El mismo estándar clínico — aplicado a la piel
Las preocupaciones cutáneas no se abordan como problemas superficiales aislados. La textura, la pigmentación, las características vasculares y la función de barrera se evalúan en conjunto, y el tratamiento solo se selecciona cuando existe una indicación clara. El objetivo no es aplicar más tratamientos, sino aplicar los correctos en el momento adecuado.
El análisis digital estructurado de la piel se utiliza como línea de base, no como herramienta de marketing, sino para documentar y seguir las características cutáneas a lo largo del tiempo. Esta evaluación puede incluir el equilibrio del sebo, el patrón de los poros, la textura, la tendencia a la pigmentación, las características vasculares, la hidratación y la calidad de la barrera. El tratamiento se planifica así con referencia a hallazgos medibles y no a suposiciones, y también puede ayudar a determinar si una vía cutánea limitada es suficiente o si un plan combinado más amplio resulta más apropiado.

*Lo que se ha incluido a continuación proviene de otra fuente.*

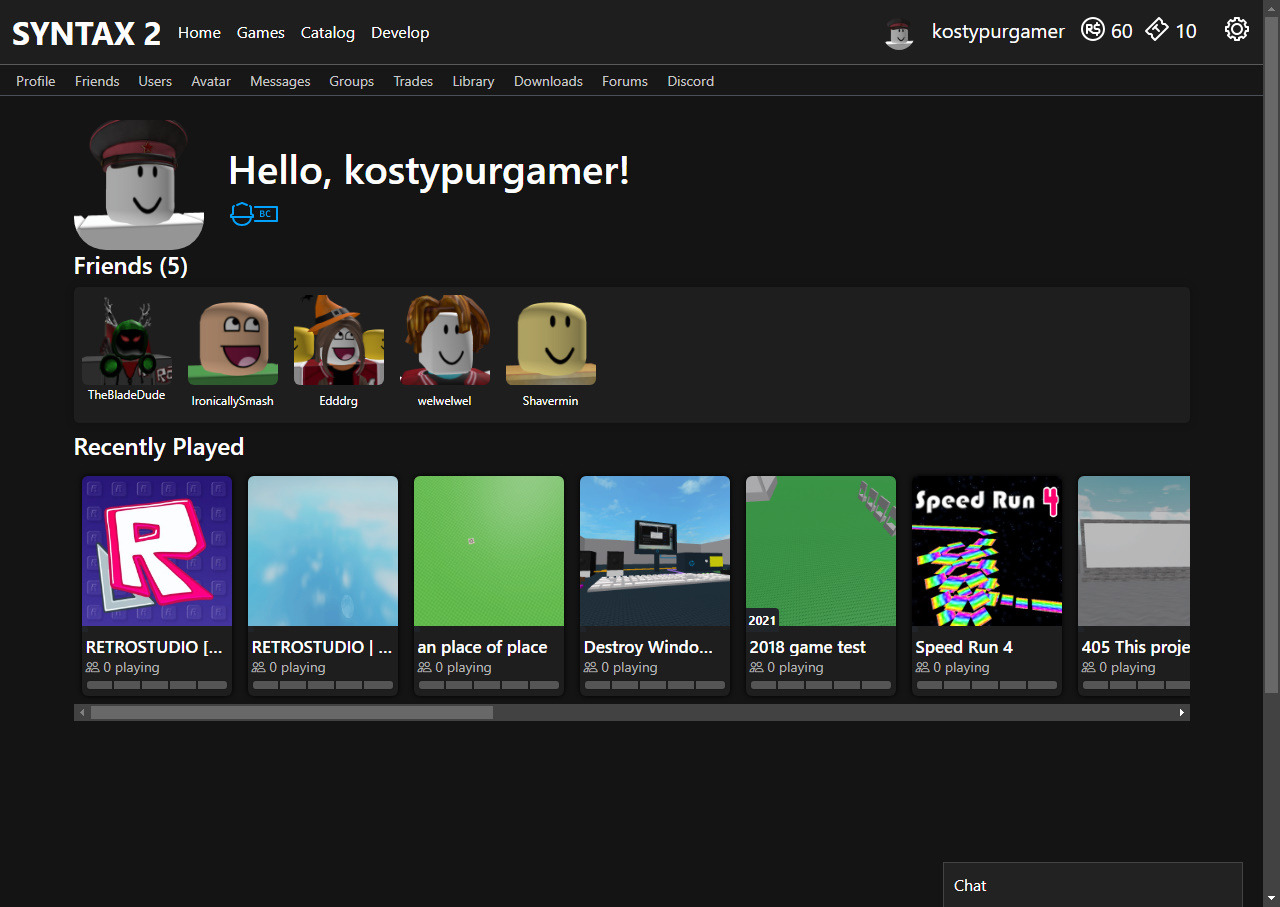Go to the Avatar tab

click(211, 81)
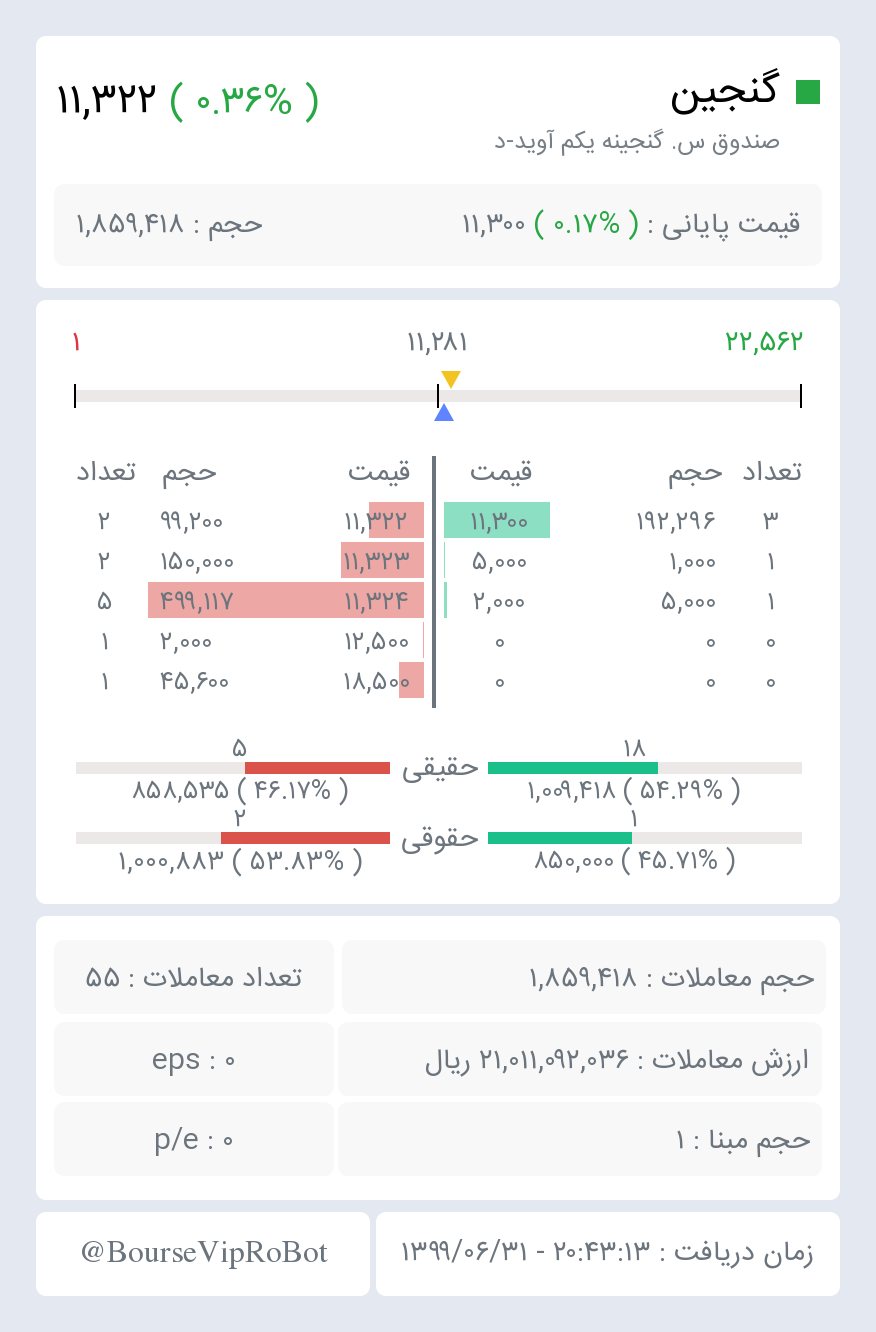Click the p/e : 0 box

(194, 1139)
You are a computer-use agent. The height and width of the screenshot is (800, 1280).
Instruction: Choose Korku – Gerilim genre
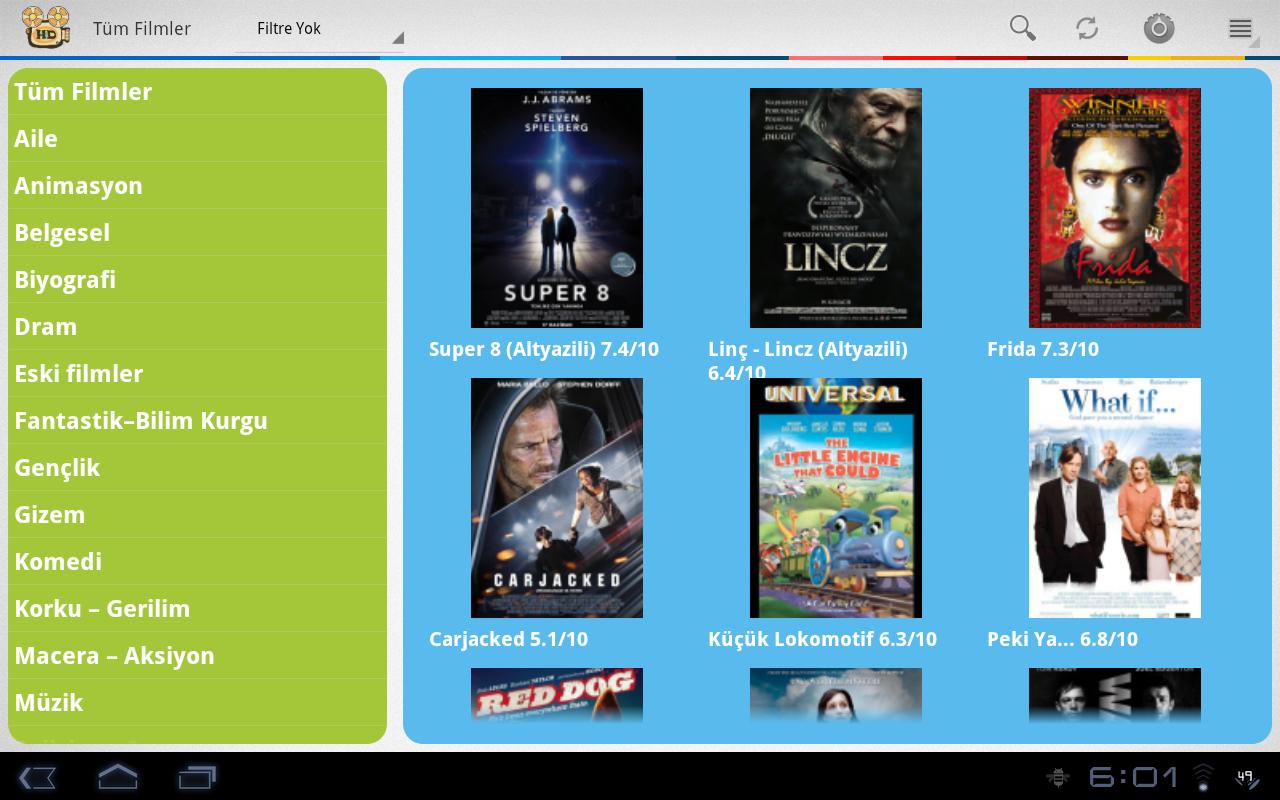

Cómo se realiza el tratamiento — paso a paso cuando está indicado
Cuando el tratamiento cutáneo está indicado, no se aborda como una rutina facial genérica. La sesión se estructura según los hallazgos cutáneos, el objetivo terapéutico y si la finalidad es la limpieza, el apoyo a la recuperación, la luminosidad, el manejo de la congestión o una vía más amplia de calidad cutánea.
Cuando está indicado, el cuidado de la piel también puede complementarse con resurfacing, modalidades basadas en energía o tratamientos inyectables orientados a la calidad de la piel. En casos seleccionados, el tratamiento puede planificarse de forma escalonada o combinada, en lugar de realizarse como una sesión única e aislada.